> [TEXTO DADO]:
****

Lo que sí le gustaba era leer novelas de detectives y libros de arte y arquitectura. “Tenía enciclopedias antiguas y recibía la revista The Eye. Muchas veces lo que leía era un disparador para sus obras de arte, como fue con las láminas del Obispo Trujillo en el Perú o la clonación de la oveja Dolly”. Su manera de informarse era a través de la prensa gráfica: en su casa con LA NACION y en el estudio con Ámbito Financiero. La tele llegó al hogar a pedido de Joaquina, pero los primeros aparatos estuvieron en su dormitorio. Y la radio solo la escuchaba en el auto, un Peugeot 504. “Era del 69, el año en el que yo nací. Tenía un color raro: azul aturquesado, medio petróleo. Lo vendió en el 2003”. Su auto de colección era un Lancia, cuyo mecánico quedaba en el oeste: “Cuando tenía que llevarlo para algún arreglo, yo lo acompañaba: ir al taller era una excursión”.
Clorindo tuvo una fascinación por los barcos desde chico, incluso inició la carrera de ingeniería naval. De aquella pasión quedaron registros en el Hospital Naval y en sus barquitos de colección, que se sumaban a sus autos antiguos y a los objetos que traía de sus viajes o que le regalaban. También coleccionaba máscaras africanas, un interés estético del que había hecho cómplice a Joaquina: “Teníamos un juego que le encantaba cuando yo era chica. Me mostraba una foto de una máscara en un libro y yo tenía que buscar una parecida entre las que había en casa”.
La muerte pacífica
No hay nostalgia en las historias que comparte Joaquina, sino la celebración de una vida completa, bien vivida. De eso se trata la Fundación Clorindo Testa, cuya misión es acercar su obra al mundo y eternizar la frase “Estoy vivo”, tan presente en sus pinturas. “La muerte de papá fue pacífica: se quedó dormido. No queríamos un velorio para llorar: ¡teníamos tanto para celebrar de su vida! Tantas cosas buenas que hizo, tantos amigos que lo querían. Lo que tratamos de hacer fue eso: juntar a los amigos y que pudiéramos despedirlo todos juntos”.
Clorindo fue un hombre sin contradicciones. Y tan coherente que, aun siendo único, pudo ser muchos sin dejar de ser idéntico a sí mismo: el de “La Peste en Ceppaloni” y el de “Esta es mi casa”; el de la Cámara Argentina de la Construcción y el del Centro Cultural Konex; el del discurso al ser declarado “Ciudadano Ilustre” y el de la charla en Pecha Kucha Night; el Clorindo de la ciudad y el Clorindo de la costa; el de traje y el de sport; el del estudio y el de los cafés. No es exagerado pensar que cada persona puede elegir el propio y que entonces Clorindo es un poco de todos. La culpa es suya: no solo fue generoso en su creación artística y arquitectónica, sino también en todo lo que nos enseñó, sin proponérselo, sobre la vida.

****

> [CONTENIDO DEL CONJUNTO]:
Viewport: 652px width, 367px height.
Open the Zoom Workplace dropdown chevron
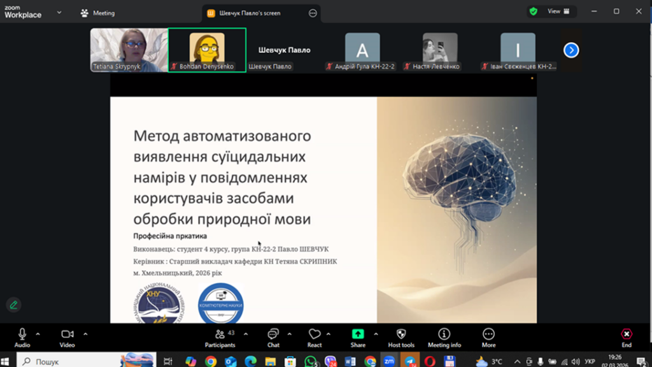59,12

****

> [TAREAS POR REALIZAR]:
• A. Actualiza el fragmento del texto sobre Clorindo Testa que va entre "Clorindo fue un" y "sobre la vida.", ambos incluidos, y cambia "cafés" por "bares".
• B. Según el texto sobre Clorindo Testa, ¿qué publicaciones periódicas leía? Nombra todas.
• C. Responde estas preguntas a partir del texto sobre Clorindo Testa:
(i) ¿Qué modelo de auto tenía Clorindo y en qué año lo vendió?
(ii) ¿Qué carrera universitaria inició por su fascinación por los barcos?
(iii) ¿Qué frase busca eternizar la Fundación Clorindo Testa?

> [LISTA DE RESPUESTAS]:
• A.
Clorindo fue un hombre sin contradicciones. Y tan coherente que, aun siendo único, pudo ser muchos sin dejar de ser idéntico a sí mismo: el de “La Peste en Ceppaloni” y el de “Esta es mi casa”; el de la Cámara Argentina de la Construcción y el del Centro Cultural Konex; el del discurso al ser declarado “Ciudadano Ilustre” y el de la charla en Pecha Kucha Night; el Clorindo de la ciudad y el Clorindo de la costa; el de traje y el de sport; el del estudio y el de los bares. No es exagerado pensar que cada persona puede elegir el propio y que entonces Clorindo es un poco de todos. La culpa es suya: no solo fue generoso en su creación artística y arquitectónica, sino también en todo lo que nos enseñó, sin proponérselo, sobre la vida.

• B.
- La revista The Eye
- LA NACION
- Ámbito Financiero

• C.
(i) Un Peugeot 504, que vendió en el 2003.
(ii) Ingeniería naval.
(iii) "Estoy vivo".